▸ **Given request**
Reproduce every record below, swapping each "GUI agent" for "screen agent" and leaving all other text as it is.

▸ **Data**

*-*-*

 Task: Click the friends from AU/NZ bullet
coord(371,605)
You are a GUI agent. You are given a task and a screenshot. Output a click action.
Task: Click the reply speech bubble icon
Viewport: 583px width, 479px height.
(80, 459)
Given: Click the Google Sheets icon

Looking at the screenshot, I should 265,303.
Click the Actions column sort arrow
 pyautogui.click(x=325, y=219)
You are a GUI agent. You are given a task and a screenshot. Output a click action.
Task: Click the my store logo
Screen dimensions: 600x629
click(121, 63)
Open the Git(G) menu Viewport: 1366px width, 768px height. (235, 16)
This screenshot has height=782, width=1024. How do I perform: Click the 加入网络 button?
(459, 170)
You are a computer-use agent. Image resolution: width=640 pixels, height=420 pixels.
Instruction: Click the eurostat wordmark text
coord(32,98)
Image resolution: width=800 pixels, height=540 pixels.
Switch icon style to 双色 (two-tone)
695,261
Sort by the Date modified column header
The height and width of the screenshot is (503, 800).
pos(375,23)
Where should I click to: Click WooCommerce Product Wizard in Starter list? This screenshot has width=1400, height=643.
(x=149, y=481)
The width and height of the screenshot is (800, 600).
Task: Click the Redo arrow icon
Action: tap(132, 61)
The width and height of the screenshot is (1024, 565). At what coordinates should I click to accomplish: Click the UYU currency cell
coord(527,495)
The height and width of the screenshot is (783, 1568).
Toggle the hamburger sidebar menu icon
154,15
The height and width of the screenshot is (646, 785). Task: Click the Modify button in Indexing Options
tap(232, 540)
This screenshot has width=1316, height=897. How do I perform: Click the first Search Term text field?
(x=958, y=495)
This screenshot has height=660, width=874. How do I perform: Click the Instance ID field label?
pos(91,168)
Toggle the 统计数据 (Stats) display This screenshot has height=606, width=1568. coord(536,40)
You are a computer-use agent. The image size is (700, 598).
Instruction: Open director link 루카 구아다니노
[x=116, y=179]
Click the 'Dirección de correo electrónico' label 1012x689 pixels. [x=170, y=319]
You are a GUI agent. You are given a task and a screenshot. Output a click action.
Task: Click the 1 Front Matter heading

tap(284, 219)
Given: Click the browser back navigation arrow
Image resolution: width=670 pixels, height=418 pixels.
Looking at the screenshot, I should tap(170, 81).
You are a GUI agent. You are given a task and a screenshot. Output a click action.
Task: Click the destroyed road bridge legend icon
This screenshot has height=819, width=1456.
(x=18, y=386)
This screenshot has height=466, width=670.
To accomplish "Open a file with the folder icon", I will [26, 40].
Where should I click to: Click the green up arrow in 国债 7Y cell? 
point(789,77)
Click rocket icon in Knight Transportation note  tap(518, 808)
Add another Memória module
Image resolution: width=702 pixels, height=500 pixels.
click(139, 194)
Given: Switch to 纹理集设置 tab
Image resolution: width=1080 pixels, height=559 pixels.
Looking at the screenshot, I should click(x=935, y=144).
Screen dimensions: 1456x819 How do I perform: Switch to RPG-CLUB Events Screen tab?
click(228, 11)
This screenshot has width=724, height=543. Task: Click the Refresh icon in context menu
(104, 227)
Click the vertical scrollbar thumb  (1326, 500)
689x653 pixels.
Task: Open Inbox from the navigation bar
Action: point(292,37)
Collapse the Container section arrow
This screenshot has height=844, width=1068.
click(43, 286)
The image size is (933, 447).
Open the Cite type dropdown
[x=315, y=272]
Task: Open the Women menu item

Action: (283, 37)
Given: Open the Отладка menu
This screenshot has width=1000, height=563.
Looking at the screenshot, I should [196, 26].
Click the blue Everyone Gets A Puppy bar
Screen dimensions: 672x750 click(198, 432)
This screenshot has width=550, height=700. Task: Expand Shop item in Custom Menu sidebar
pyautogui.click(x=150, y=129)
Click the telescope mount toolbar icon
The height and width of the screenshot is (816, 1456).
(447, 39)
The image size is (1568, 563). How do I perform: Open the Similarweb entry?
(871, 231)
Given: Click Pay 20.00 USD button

*-*-*

▸ **Answer to this problem**
 Task: Click the friends from AU/NZ bullet
coord(371,605)
You are a screen agent. You are given a task and a screenshot. Output a click action.
Task: Click the reply speech bubble icon
Viewport: 583px width, 479px height.
(80, 459)
Given: Click the Google Sheets icon

Looking at the screenshot, I should 265,303.
Click the Actions column sort arrow
 pyautogui.click(x=325, y=219)
You are a screen agent. You are given a task and a screenshot. Output a click action.
Task: Click the my store logo
Screen dimensions: 600x629
click(121, 63)
Open the Git(G) menu Viewport: 1366px width, 768px height. (235, 16)
This screenshot has height=782, width=1024. How do I perform: Click the 加入网络 button?
(459, 170)
You are a computer-use agent. Image resolution: width=640 pixels, height=420 pixels.
Instruction: Click the eurostat wordmark text
coord(32,98)
Image resolution: width=800 pixels, height=540 pixels.
Switch icon style to 双色 (two-tone)
695,261
Sort by the Date modified column header
The height and width of the screenshot is (503, 800).
pos(375,23)
Where should I click to: Click WooCommerce Product Wizard in Starter list? This screenshot has width=1400, height=643.
(x=149, y=481)
The width and height of the screenshot is (800, 600).
Task: Click the Redo arrow icon
Action: tap(132, 61)
The width and height of the screenshot is (1024, 565). At what coordinates should I click to accomplish: Click the UYU currency cell
coord(527,495)
The height and width of the screenshot is (783, 1568).
Toggle the hamburger sidebar menu icon
154,15
The height and width of the screenshot is (646, 785). Task: Click the Modify button in Indexing Options
tap(232, 540)
This screenshot has width=1316, height=897. How do I perform: Click the first Search Term text field?
(x=958, y=495)
This screenshot has height=660, width=874. How do I perform: Click the Instance ID field label?
pos(91,168)
Toggle the 统计数据 (Stats) display This screenshot has height=606, width=1568. coord(536,40)
You are a computer-use agent. The image size is (700, 598).
Instruction: Open director link 루카 구아다니노
[x=116, y=179]
Click the 'Dirección de correo electrónico' label 1012x689 pixels. [x=170, y=319]
You are a screen agent. You are given a task and a screenshot. Output a click action.
Task: Click the 1 Front Matter heading

tap(284, 219)
Given: Click the browser back navigation arrow
Image resolution: width=670 pixels, height=418 pixels.
Looking at the screenshot, I should tap(170, 81).
You are a screen agent. You are given a task and a screenshot. Output a click action.
Task: Click the destroyed road bridge legend icon
This screenshot has height=819, width=1456.
(x=18, y=386)
This screenshot has height=466, width=670.
To accomplish "Open a file with the folder icon", I will [26, 40].
Where should I click to: Click the green up arrow in 国债 7Y cell? 
point(789,77)
Click rocket icon in Knight Transportation note  tap(518, 808)
Add another Memória module
Image resolution: width=702 pixels, height=500 pixels.
click(139, 194)
Given: Switch to 纹理集设置 tab
Image resolution: width=1080 pixels, height=559 pixels.
Looking at the screenshot, I should click(x=935, y=144).
Screen dimensions: 1456x819 How do I perform: Switch to RPG-CLUB Events Screen tab?
click(228, 11)
This screenshot has width=724, height=543. Task: Click the Refresh icon in context menu
(104, 227)
Click the vertical scrollbar thumb  (1326, 500)
689x653 pixels.
Task: Open Inbox from the navigation bar
Action: point(292,37)
Collapse the Container section arrow
This screenshot has height=844, width=1068.
click(43, 286)
The image size is (933, 447).
Open the Cite type dropdown
[x=315, y=272]
Task: Open the Women menu item

Action: (283, 37)
Given: Open the Отладка menu
This screenshot has width=1000, height=563.
Looking at the screenshot, I should [196, 26].
Click the blue Everyone Gets A Puppy bar
Screen dimensions: 672x750 click(198, 432)
This screenshot has width=550, height=700. Task: Expand Shop item in Custom Menu sidebar
pyautogui.click(x=150, y=129)
Click the telescope mount toolbar icon
The height and width of the screenshot is (816, 1456).
(447, 39)
The image size is (1568, 563). How do I perform: Open the Similarweb entry?
(871, 231)
Given: Click Pay 20.00 USD button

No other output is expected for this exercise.